My bad, I said cowbell; meant to say ride bell. Anyways...
Of course, I'm perfectly fine with you doing this how you want... as long as it has direction, which is what I'm mostly emphasizing here. Every song has SOME sort of progression, no matter how stagnant it seems, and for me, this felt like it just gets to the solo parts, then the lead tells me to go back and forth between "let's keep going" and "no... wait... I gotta do something first, and then we gotta go back to where we started. One moment. ... Okay, NOW let's go back". What I think you wanted was for the lead to say, "okay, focus on me for now, and I'm gonna jam out while you bob your head" and then say, "alright, ready? We're going to move on... right... now."
By randomly placed, I mean that it sounds as if you suddenly said to yourself, in the middle of writing out the melody, "ooh, what would happen if I just did this right now?", but at an inopportune time in the partwriting. I'm not referring to the rhythmic error, but the randomness of why they were executed in that way in that spot in this remix. It's like someone talking normally for about five seconds, and then suddenly acting weird and yelling incessantly for about 5 seconds, and calming down in the next five seconds or something. That's the 'randomness' I'm hearing. I like groove too, but I honestly don't feel grooved here each time the lead does those wild pitch bends.
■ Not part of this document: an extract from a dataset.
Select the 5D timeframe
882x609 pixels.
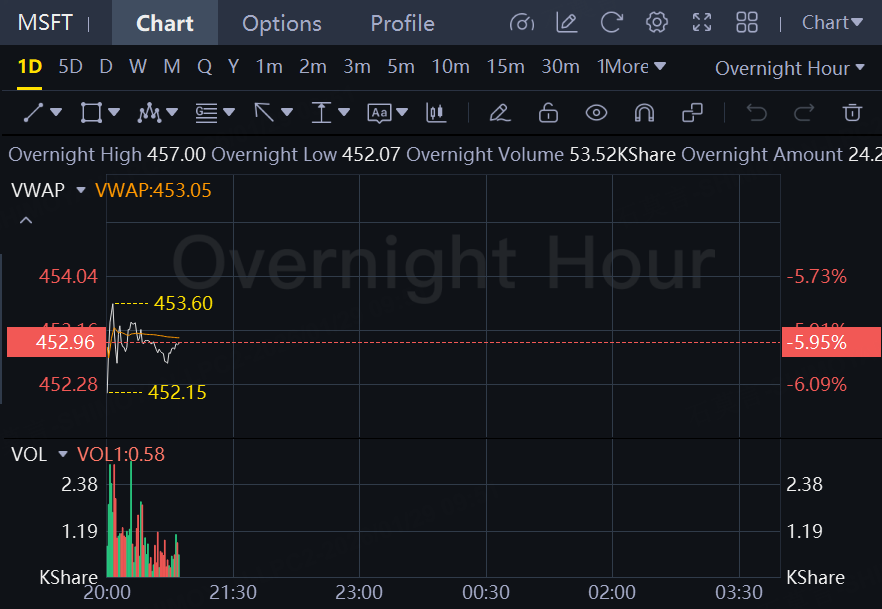coord(70,67)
Well, I'm hearing it for sure; I try to treat my observations with uncertainty, usually. For example, a tabla might sound like a conga. But this time there's nothing for me to be uncertain about. What headphones are you using? Try looking it up on http://www.headphone.com/pages/build-a-graph and posting the result. I have a feeling your headphones are low on bass response. If you wanted to know, these are the ones I was using when writing that previous post.http://graphs.headphone.com/graphCompare.php?graphType=0&graphID[]=963&scale=30
I used to analyze waveforms to guess how the balance was, saying bass waveforms are lower frequency and treble wave forms are higher frequency, but I wouldn't put too much stock into that. You can have a completely squashed waveform railing at 0 dB that sounds terrible because the whole song volume was raised until it got to that point (and possibly past that), and you can have a loud waveform railing at 0 dB due to good compression that sounds just right. I'm not saying forget about waveforms, but I don't think you should assume that just because it looks like what you have seen as good, that it actually sounds close to that. Use your ears more, rather than your eyes for this. (Railing in this case means pushing up against 0 dB for a long time) ...What? What is a "track queue"? A regular "queue" is an abstract data type, like a restaurant reservation, or a "please hold" wait-in-line type of deal. Also, hard limiting cuts off the transients (for example, the loudest spike in a kick drum), so if you do that excessively, it can create a small static noise, which I don't think you would want. I would lower the volume of all the drums by about 2 dB, then apply some master compression sometime later so that everything gets raised somewhat evenly towards 0 dB and volumes are evened out a little more. If you DO do this, I would also suggest that you do not do any edits while the compressor is on, but turn the compressor off if you have more edits to do; the compression, if you do it, I would recommend you do last, so what you do to the mixing IS what you should hear.